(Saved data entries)
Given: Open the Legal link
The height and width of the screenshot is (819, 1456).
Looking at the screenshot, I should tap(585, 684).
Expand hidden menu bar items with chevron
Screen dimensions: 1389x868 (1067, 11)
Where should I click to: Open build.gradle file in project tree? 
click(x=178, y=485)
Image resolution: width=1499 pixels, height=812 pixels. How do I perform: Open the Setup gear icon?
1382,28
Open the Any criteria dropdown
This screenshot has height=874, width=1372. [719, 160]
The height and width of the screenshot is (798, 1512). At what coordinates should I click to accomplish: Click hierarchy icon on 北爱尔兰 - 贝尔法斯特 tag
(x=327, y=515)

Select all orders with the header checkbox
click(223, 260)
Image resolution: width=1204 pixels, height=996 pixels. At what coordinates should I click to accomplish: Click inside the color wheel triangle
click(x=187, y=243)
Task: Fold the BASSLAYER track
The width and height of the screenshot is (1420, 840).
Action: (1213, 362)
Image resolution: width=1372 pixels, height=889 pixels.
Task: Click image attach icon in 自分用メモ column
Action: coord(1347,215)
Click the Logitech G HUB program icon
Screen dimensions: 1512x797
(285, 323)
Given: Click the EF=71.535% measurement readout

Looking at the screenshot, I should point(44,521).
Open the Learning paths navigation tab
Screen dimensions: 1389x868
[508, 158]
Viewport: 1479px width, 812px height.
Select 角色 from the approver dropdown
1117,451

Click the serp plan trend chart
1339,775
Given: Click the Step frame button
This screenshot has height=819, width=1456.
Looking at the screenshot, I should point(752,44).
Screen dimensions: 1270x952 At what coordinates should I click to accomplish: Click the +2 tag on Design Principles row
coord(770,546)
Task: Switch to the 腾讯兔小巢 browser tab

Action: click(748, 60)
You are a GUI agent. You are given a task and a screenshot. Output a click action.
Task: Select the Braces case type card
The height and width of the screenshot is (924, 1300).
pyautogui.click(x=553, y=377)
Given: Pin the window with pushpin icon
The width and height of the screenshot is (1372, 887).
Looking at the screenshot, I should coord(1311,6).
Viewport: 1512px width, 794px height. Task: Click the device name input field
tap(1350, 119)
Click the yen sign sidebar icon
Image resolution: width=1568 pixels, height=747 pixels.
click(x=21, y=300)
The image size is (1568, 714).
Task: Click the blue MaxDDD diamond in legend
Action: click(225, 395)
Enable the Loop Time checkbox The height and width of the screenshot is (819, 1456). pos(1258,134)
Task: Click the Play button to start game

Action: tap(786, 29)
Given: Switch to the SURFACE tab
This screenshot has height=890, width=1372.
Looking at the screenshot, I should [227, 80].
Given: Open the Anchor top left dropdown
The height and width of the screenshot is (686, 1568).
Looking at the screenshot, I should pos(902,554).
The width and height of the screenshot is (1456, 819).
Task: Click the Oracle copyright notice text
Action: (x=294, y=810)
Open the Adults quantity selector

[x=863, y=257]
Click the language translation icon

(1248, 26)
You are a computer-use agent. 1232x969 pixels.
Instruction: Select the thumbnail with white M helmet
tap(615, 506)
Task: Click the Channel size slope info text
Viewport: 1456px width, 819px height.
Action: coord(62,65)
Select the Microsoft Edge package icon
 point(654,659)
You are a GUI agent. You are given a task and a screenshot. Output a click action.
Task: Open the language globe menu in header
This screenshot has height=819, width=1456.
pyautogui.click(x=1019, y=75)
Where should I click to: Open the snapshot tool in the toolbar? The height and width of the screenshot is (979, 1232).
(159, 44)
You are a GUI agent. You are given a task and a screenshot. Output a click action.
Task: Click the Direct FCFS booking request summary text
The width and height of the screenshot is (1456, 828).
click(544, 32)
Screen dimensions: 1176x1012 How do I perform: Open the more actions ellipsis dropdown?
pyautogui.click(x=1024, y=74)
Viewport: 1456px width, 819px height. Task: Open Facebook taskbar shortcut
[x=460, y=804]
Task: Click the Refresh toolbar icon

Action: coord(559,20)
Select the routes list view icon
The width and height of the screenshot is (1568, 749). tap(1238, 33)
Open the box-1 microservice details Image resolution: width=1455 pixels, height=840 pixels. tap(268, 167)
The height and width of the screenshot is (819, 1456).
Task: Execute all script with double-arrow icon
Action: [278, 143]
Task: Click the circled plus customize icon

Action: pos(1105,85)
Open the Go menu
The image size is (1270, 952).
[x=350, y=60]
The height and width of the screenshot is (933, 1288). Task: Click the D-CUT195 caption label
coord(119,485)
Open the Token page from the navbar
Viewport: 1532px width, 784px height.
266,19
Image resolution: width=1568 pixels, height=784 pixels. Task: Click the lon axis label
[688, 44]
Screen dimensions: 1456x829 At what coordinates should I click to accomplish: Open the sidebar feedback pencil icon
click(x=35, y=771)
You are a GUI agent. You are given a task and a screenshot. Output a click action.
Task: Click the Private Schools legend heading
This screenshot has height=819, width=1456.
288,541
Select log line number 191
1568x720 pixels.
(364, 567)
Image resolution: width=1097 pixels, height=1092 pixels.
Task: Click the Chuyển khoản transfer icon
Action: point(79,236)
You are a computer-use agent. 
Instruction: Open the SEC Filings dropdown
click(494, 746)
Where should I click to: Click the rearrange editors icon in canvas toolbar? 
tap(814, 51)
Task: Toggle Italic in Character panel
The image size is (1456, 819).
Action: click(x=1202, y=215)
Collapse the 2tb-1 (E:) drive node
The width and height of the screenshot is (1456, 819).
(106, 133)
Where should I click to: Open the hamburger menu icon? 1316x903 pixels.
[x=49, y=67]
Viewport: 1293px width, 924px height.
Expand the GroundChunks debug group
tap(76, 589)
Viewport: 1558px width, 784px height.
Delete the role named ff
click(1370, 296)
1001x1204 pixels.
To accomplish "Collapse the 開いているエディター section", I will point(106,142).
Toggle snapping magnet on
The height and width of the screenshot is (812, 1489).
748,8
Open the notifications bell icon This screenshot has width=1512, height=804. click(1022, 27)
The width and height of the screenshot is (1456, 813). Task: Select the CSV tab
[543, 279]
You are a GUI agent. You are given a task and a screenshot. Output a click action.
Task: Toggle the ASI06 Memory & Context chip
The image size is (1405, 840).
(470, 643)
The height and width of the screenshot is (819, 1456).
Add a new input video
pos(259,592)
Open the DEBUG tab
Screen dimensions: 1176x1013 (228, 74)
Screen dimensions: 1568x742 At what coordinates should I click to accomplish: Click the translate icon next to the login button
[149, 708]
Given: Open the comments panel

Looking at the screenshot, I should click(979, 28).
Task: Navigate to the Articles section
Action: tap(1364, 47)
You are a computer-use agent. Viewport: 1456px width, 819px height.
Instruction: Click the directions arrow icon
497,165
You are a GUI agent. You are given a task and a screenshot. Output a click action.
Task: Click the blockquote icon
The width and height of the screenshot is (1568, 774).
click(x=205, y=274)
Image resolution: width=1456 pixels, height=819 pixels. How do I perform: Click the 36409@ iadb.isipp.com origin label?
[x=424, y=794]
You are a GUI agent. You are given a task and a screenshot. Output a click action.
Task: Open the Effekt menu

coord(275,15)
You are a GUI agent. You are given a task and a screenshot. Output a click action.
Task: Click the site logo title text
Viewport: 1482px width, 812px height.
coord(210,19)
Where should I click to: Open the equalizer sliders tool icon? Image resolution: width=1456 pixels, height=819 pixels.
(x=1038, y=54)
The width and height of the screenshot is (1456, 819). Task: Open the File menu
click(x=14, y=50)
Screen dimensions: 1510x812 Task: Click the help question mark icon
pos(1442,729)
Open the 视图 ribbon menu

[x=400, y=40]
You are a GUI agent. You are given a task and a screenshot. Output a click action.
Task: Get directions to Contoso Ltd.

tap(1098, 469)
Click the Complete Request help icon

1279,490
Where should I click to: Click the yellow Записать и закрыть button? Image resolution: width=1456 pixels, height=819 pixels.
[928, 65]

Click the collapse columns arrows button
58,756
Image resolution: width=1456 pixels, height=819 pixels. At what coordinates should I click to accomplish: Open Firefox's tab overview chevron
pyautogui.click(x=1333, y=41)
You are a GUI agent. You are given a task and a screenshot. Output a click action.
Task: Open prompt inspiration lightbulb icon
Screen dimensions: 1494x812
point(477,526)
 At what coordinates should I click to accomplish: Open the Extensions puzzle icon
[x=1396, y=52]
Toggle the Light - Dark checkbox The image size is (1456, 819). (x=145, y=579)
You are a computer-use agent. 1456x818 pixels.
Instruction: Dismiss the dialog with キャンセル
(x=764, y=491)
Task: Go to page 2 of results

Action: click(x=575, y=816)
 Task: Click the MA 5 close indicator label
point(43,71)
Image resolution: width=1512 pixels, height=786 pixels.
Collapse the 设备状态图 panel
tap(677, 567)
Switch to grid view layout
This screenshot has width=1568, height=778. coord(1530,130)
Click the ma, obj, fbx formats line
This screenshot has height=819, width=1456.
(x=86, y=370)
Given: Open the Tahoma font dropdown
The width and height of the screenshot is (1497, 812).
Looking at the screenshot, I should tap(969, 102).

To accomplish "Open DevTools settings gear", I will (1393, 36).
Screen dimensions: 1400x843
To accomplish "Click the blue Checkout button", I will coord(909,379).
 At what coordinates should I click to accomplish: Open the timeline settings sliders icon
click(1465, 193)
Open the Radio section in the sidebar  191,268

- Exercise:
From the entries above, show each line that includes the string "computer".

- Exercise result:
You are a computer-use agent. 1232x969 pixels.
You are a computer-use agent. 
You are a computer-use agent. Viewport: 1456px width, 819px height.
You are a computer-use agent. 1456x818 pixels.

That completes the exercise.